Denial of special ed lowers attainment
Students with mild learning disabilities who were kicked out of special education services were less likely to graduate high school or enroll in college, according to what appears to be the first academic study of how Texas’ now-discarded cap on special education services impacted children.
The study found that minority students paid a heavy toll under Texas’ controversial policies when they lost tailor-made special education plans designed to help them excel in the classroom.
Researchers at the University of California-Davis and Cornell University conducted their study after the Houston Chronicle revealed the Texas Education Agency told school districts in 2005 that only 8.5 percent of their students should receive special education services. If districts did not comply with that arbitrary cap, they faced increased scrutiny or penalties from the
state.
“Our results suggest that students who are denied access to (special education) services experience significant declines in educational attainment,” the researchers wrote.
They discovered that students with minor disabilities who lost services were 52 percentage points less likely to graduate from high school, and nearly 38 percentage points less likely to enroll in college.
“For students who participated in free lunch, who are minority students — these are the students driving the negative longterm effects,” said Briana Ballis, one of the study’s co-authors and a Ph.D. candidate at UC-Davis. “It was students whose parents potentially didn’t have the ability to mitigate the removal from special education who were being affected.”
The TEA removed the cap in 2017, and the Legislature blocked the TEA from imposing similar limits in the future, after a Houston Chronicle investigation exposed the practice in 2016.
The study only looked at students who were kicked out of special education after the cap was enacted, not those who never were evaluated, diagnosed or given services in the first place. TEA officials estimated in 2018 that about 189,000 students who were not receiving special education services likely needed them.
In a statement Tuesday, TEA officials said they agreed that students with disabilities should be provided appropriate services so they can have equitable access to educational attainment.
“This is why the agency has developed a comprehensive strategic plan and is acting on it to enhance opportunities for students with disabilities in Texas,” the statement said.
Mark Alter, a professor of educational psychology and special education at New York University, said the Individuals with Disabilities Education Act was groundbreaking when it became law in 1975, and the new study shows why Texas’ arbitrary cap of 8.5 percent was grossly unfair to students.
Penalizing school districts for exceeding a limit on special education “cuts out the heart and soul and the spirit of the legislation,” Alter said.
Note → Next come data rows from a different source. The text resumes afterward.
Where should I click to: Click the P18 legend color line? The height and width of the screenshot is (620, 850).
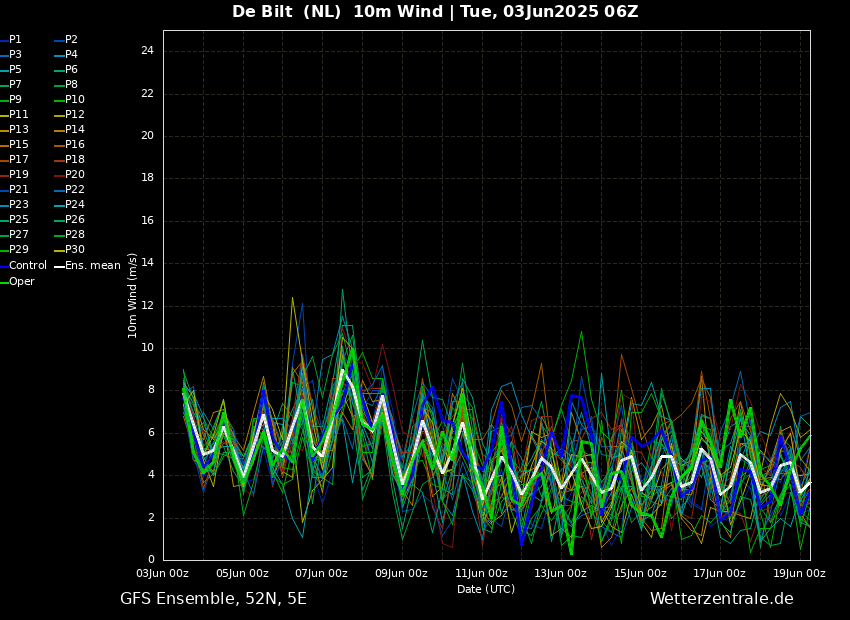pos(59,160)
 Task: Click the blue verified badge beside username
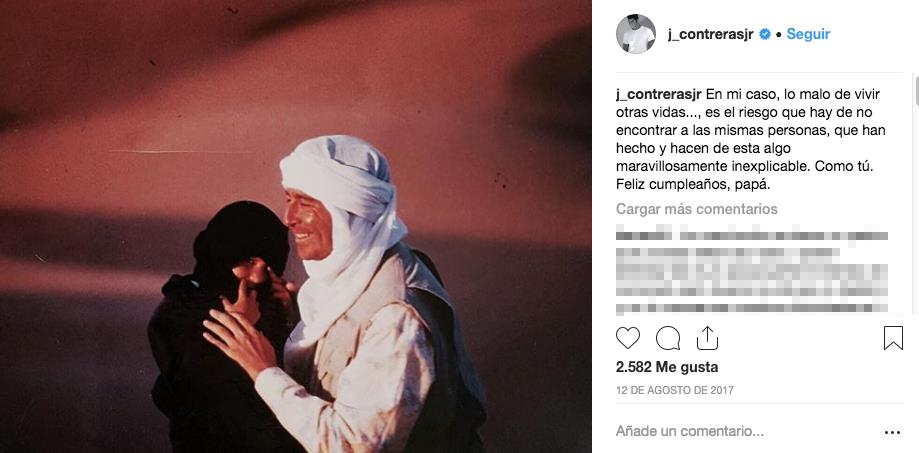point(765,34)
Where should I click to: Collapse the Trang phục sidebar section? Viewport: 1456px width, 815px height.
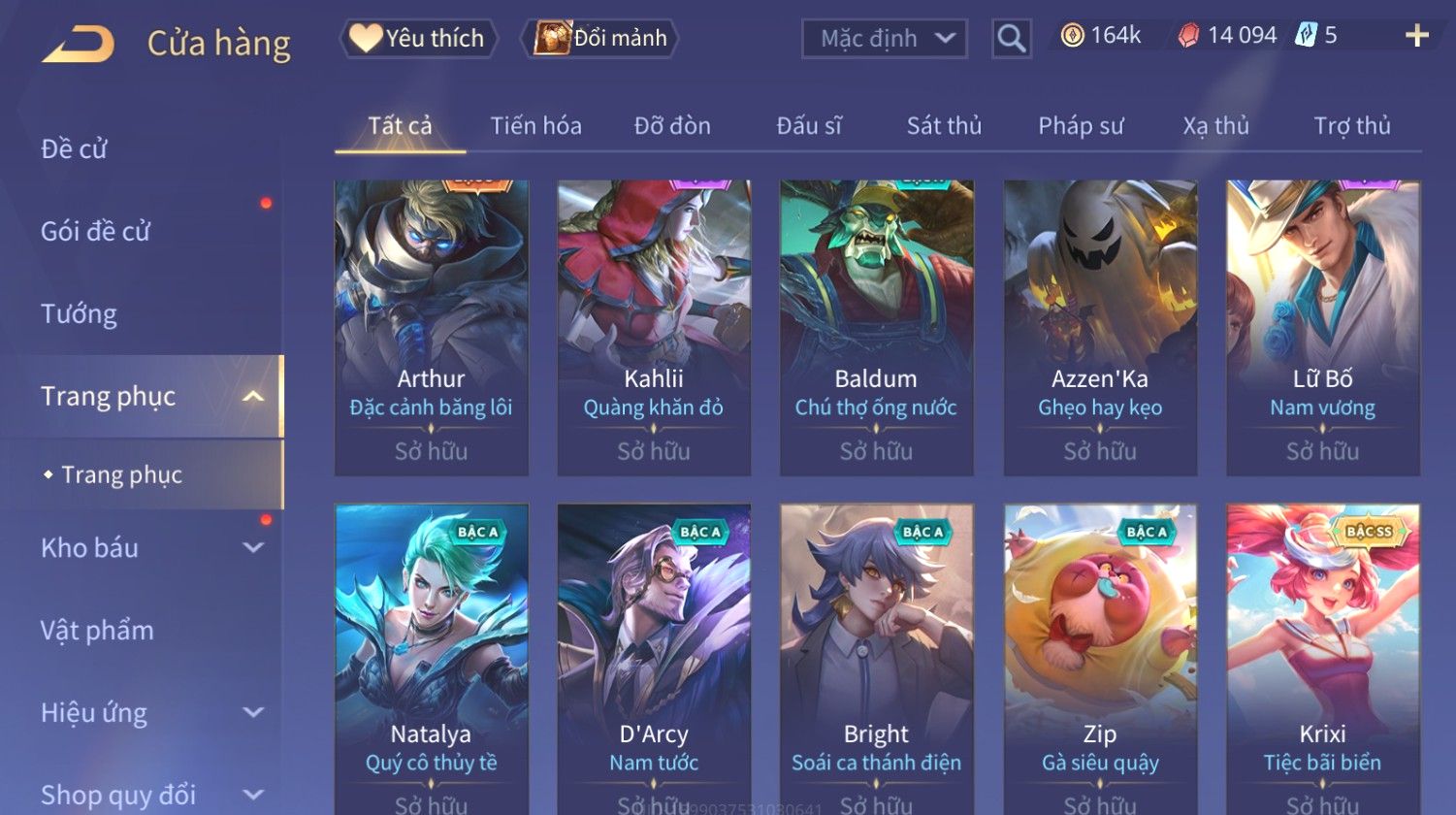tap(252, 397)
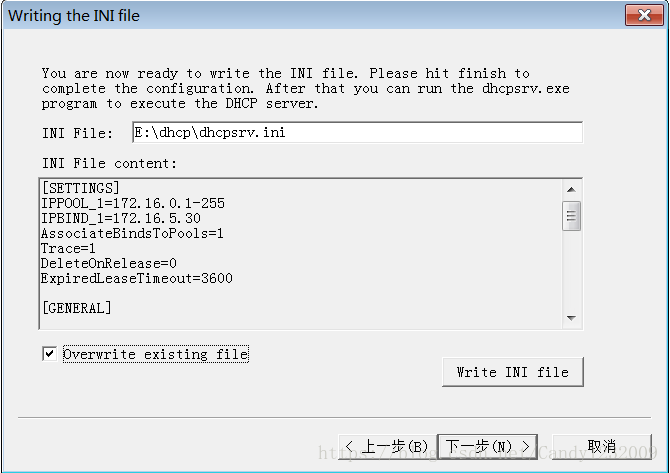Image resolution: width=670 pixels, height=473 pixels.
Task: Toggle the Overwrite existing file checkbox
Action: (49, 354)
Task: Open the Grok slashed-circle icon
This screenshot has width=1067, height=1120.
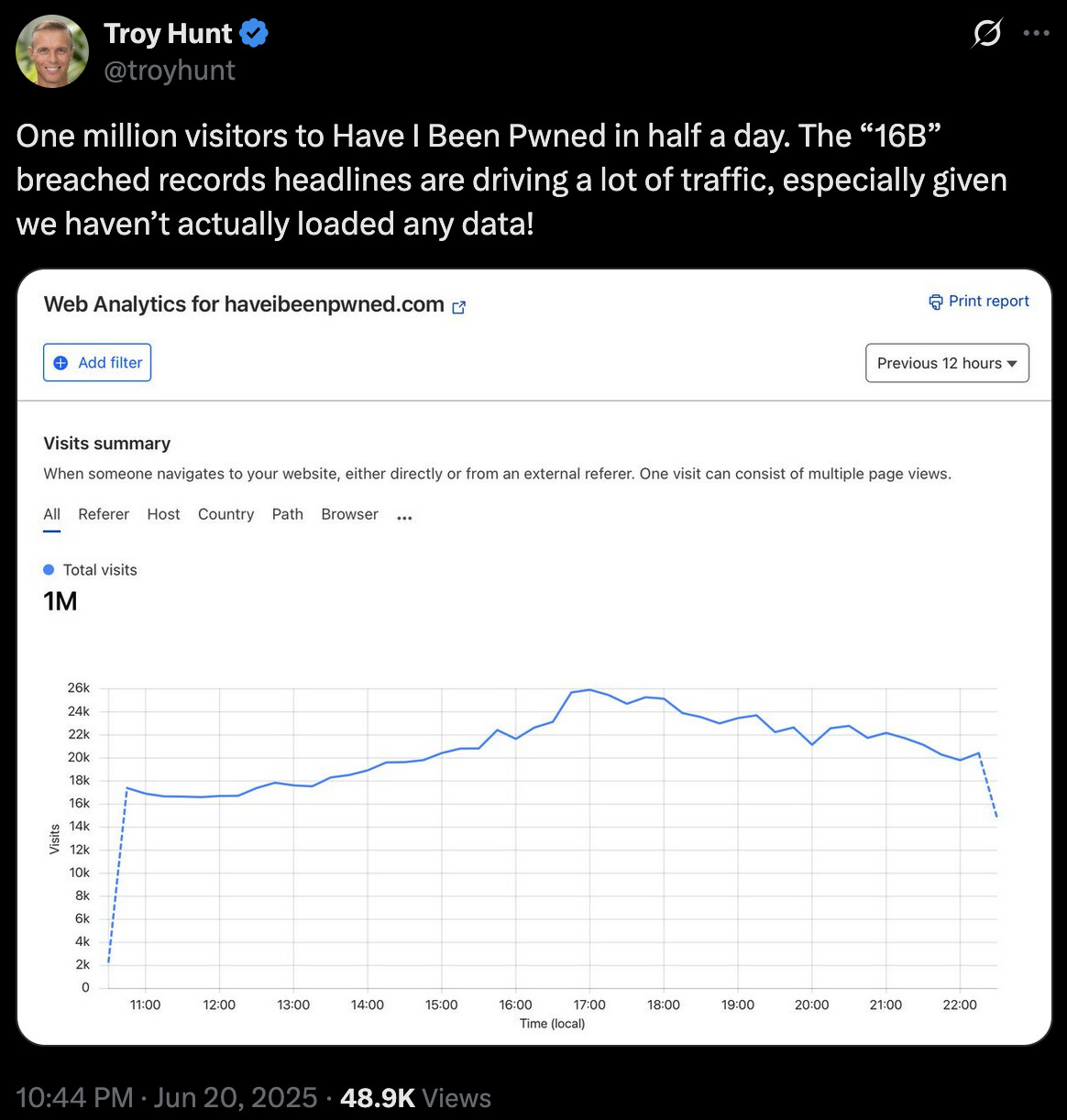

“I was in shock that this could happen in this day and age,” he said. “There’s not a kid who can’t learn, provided they get the appropriate resources.”
The study looked at students who were enrolled in special education before the 8.5 percent cap was enacted, and identified students who likely were removed after the cap was enacted. The researchers used data to track those students’ educational attainments and outcomes.
Ballis and Katelyn Heath, a Ph.D. candidate at Cornell University, found those most likely to lose services were in special education classrooms for less than 50 percent of their school days and often were diagnosed with conditions such as attention deficit disorder and emotional disturbances.
The effects of losing special education services, however, appeared to hinge on students’ backgrounds and the districts in which they were enrolled.
“It makes sense that students whose parents didn’t have the resources to help them outside of public schools are the ones being negatively affected, and those from school districts that have fewer resources,” Ballis said.
The researchers found that students who were kicked out of special education were significantly more likely to take exit exams and significantly less likely to pass them, and, thus, less likely to meet graduation requirements. Typically, those identified as special education students often can graduate with modified requirement and may not have to complete all the exit exams their peers must pass to get a diploma.
The study also noted that students, especially those in poorer school districts, were less likely to get helpful resources once they were removed from special education, and that students who were accustomed to having that support may have experienced profound negative effects when the help was taken away.
“The real impact this policy had was on students never getting diagnosed,” Ballis said. “In our studies, we do find students getting kicked off of special education, but if you look at the change of special education enrollment in elementary before and after the policy change, it’s really stark.”
“It makes sense that students whose parents didn’t have the resources to help them outside of public schools are the ones being negatively affected, and those from school districts that have fewer resources.”